Быль. Небыль. Возможно будет

Воспоминания. Приключения. Фантастика. Стихи. Эссе.

Анатолий Макарович Герасимов

© Анатолий Макарович Герасимов, 2016

Создано в интеллектуальной издательской системе Ridero

Мальчишка из Советского Союза

(Автобиографические заметки)

Зачем я пишу все это

Прежде всего, я обращаюсь к своим внукам и правнукам. Дорогие мои, написать эти заметки из своей биографии меня заставили не амбициозность и завышенная самооценка, а желание на примере обычного советского мальчишки показать, как мы жили и проводили свое время, чем увлекались, к чему стремились, кто был нашими героями. Период, в котором это происходило, является самым глубинным, а потому наиболее характерным периодом развития Советского Союза, ибо он наступил через 24 года после революции, длился 22 года и закончился за 28 лет, до крушения СССР.

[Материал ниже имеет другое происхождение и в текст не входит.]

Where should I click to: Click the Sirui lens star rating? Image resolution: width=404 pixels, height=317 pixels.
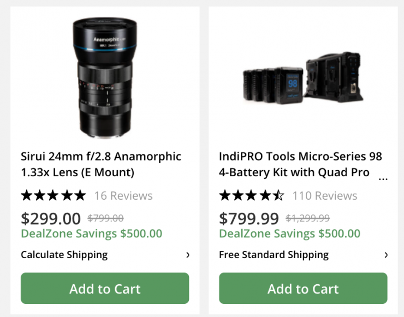click(x=53, y=195)
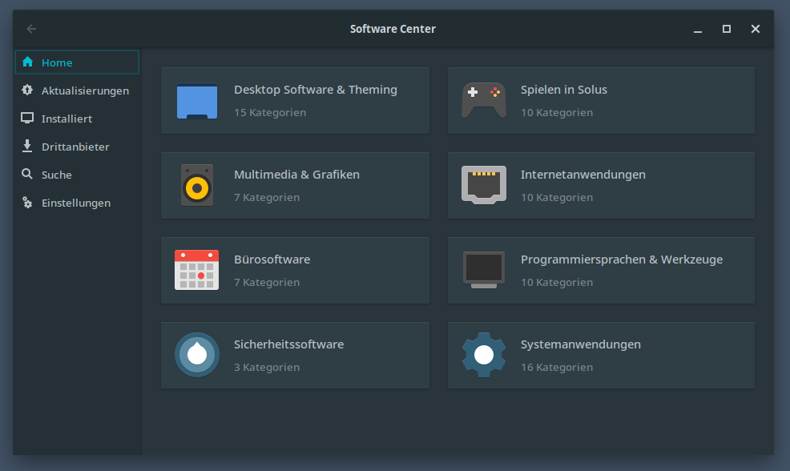Viewport: 790px width, 471px height.
Task: Open Einstellungen using its sidebar icon
Action: [x=28, y=202]
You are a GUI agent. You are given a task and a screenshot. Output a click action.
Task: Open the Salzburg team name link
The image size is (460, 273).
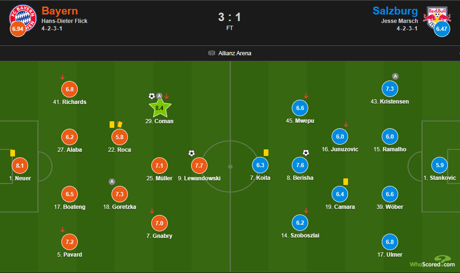(x=396, y=11)
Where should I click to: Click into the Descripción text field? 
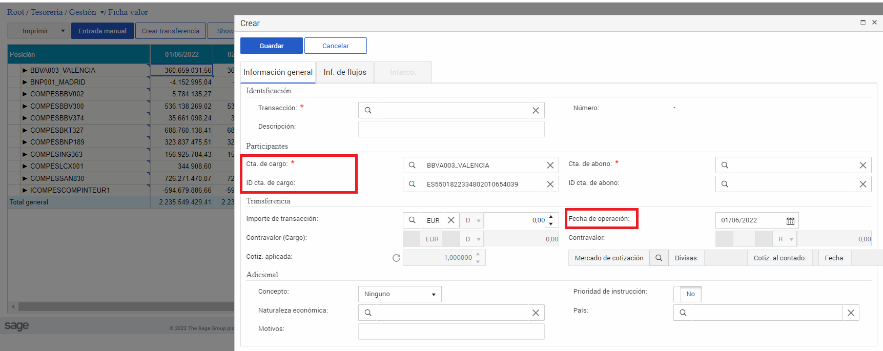coord(451,129)
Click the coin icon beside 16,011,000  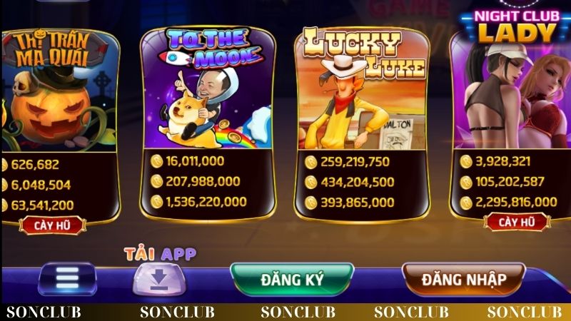(x=156, y=161)
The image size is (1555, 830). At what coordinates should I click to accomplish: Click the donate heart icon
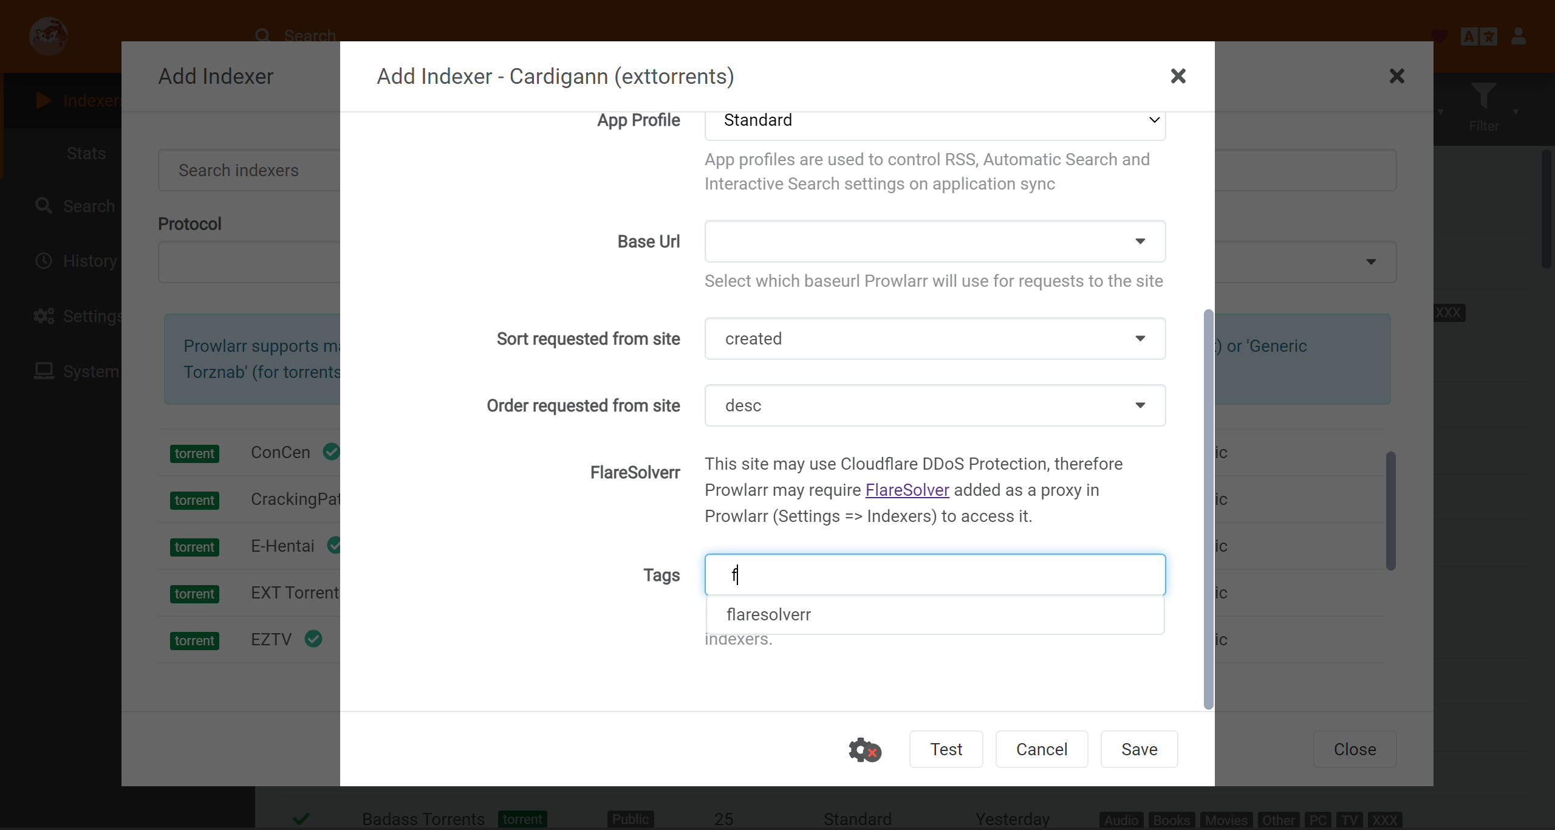tap(1439, 36)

Сейчас идет 2007 год. Прошло уже 15 лет после этой трагедии, но до сих пор не умолкает, а усиливается поток словесной грязи и лжи, изливаемой на советское время. Наемные «историки» изо всех сил стараются накопать материалы, развенчивающие народных героев той эпохи, или умаляющие и размывающие их подвиги. Послушаешь некоторых «доброхотов» и представляешь, как по улицам городов толпами, под надзором НКВД, ходили люди с красными флагами и выкрикивали здравицы в адрес КПСС. Другая часть населения в это время томилась за колючей проволокой в концлагерях. Детей принудительно заставляли вступать в пионеры и комсомол, где их зомбировали на предмет служения партии. Рабочие и служащие того периода были, конечно, рабами тоталитарного режима без права выбора, получающие нищенскую зарплату и скрытно мечтающие о райской жизни за рубежом.

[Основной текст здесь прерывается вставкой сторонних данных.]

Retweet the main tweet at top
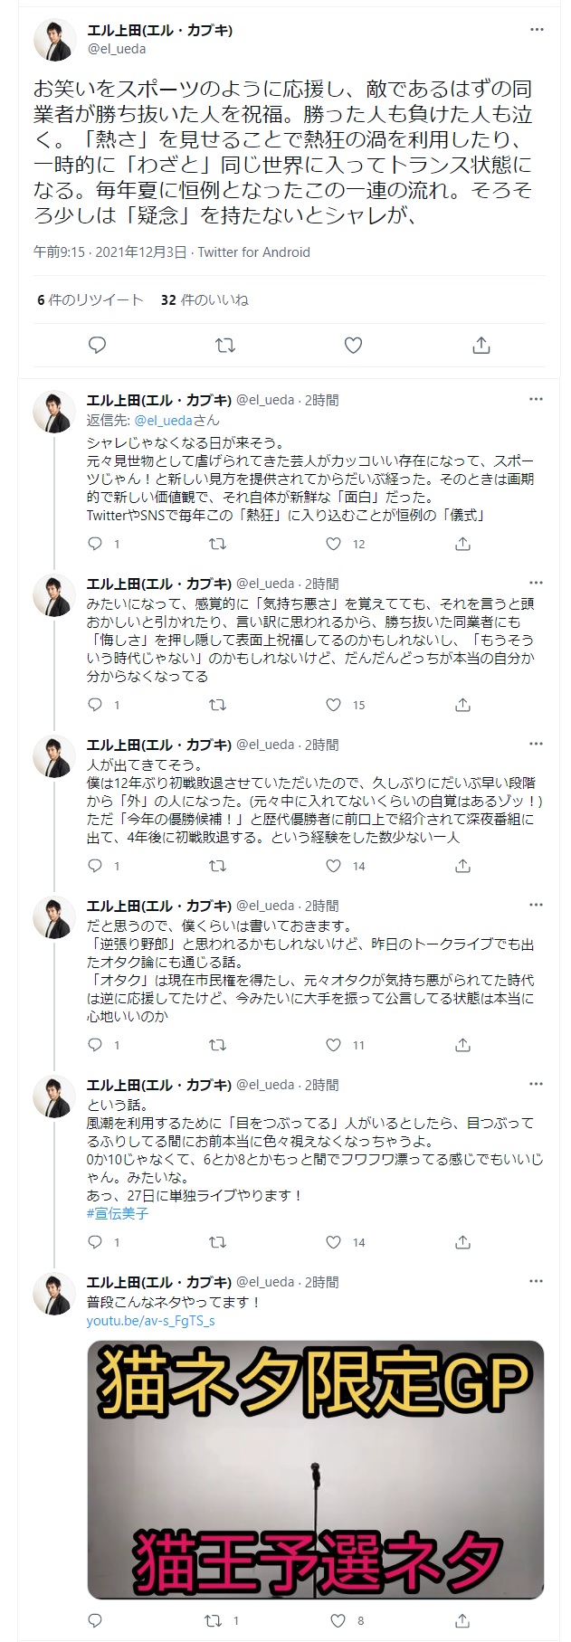Image resolution: width=571 pixels, height=1642 pixels. [x=225, y=345]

Поэтому я хочу, что бы вы, как говорится, из первых рук, получили достоверную информацию о нашей жизни в то время. Я не буду описывать всю свою биографию, а закончу заметки на времени окончания института, что бы вы могли сравнить возможности детей, подростков и юношей того и настоящего периода. Отдельные моменты моей жизни отражены в стихах, рассказах и повестях.

Заранее предупреждаю, что в заметках не будет ни политики, ни примеров «великих свершений страны», ни сравнения идеологий. Кроме того, дорогие мои потомки, я постараюсь разнообразить их вкраплениями о некоторых моментах жизни ваших «предков», которые будут интересны для вас.

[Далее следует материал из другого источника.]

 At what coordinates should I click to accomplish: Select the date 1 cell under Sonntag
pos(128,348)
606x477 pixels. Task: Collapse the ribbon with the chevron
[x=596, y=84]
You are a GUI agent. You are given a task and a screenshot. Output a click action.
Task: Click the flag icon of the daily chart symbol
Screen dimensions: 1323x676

Итак, я приглашаю отправиться в заснеженную, ощетинившуюся зенитками и противотанковыми ежами Москву 1941 года.

1941 – 1947 гг.



Малая Бронная. Бомбежки. Родители. Игрушки. Смерть лейтенанта Мячина. Конец войны.

Жили мы тогда в многоэтажном доме на Малой Бронной. Отец, мама и я занимали одну комнату большой пяти-комнатной квартиры с высоким лепным потолком и эркерным окном. Широкий полупустой коридор вел в просторную кухню, заставленную столиками с керосинками и керогазами, на которых готовили пищу. Большая ванная комната была сплошь завещана корытами и тазами. В туалете сливной бачок располагался высоко под потолком, он вечно подтекал и с шумом опорожнялся. В квартире жили еще четыре семьи, включая двух моих сверстников, Томару и Витьку.

В это время я был еще маленький, всего три года, но кое-что из военной поры помню.

В сорок первом немцы часто бомбили Москву. Во время воздушных тревог приходилось спешно идти прятаться на станцию метро «Маяковская». Других бомбоубежищ поблизости еще не построили. А это довольно далеко и неудобно, особенно зимой, да еще ночью, когда меня приходилось одевать в теплую одежду и, подчас, нести на руках. Только успевали вернуться домой после отбоя, как вновь тревога. И бывало так по несколько раз за ночь. Наконец, моим родителям это надоело, и мы оставались во время тревоги дома.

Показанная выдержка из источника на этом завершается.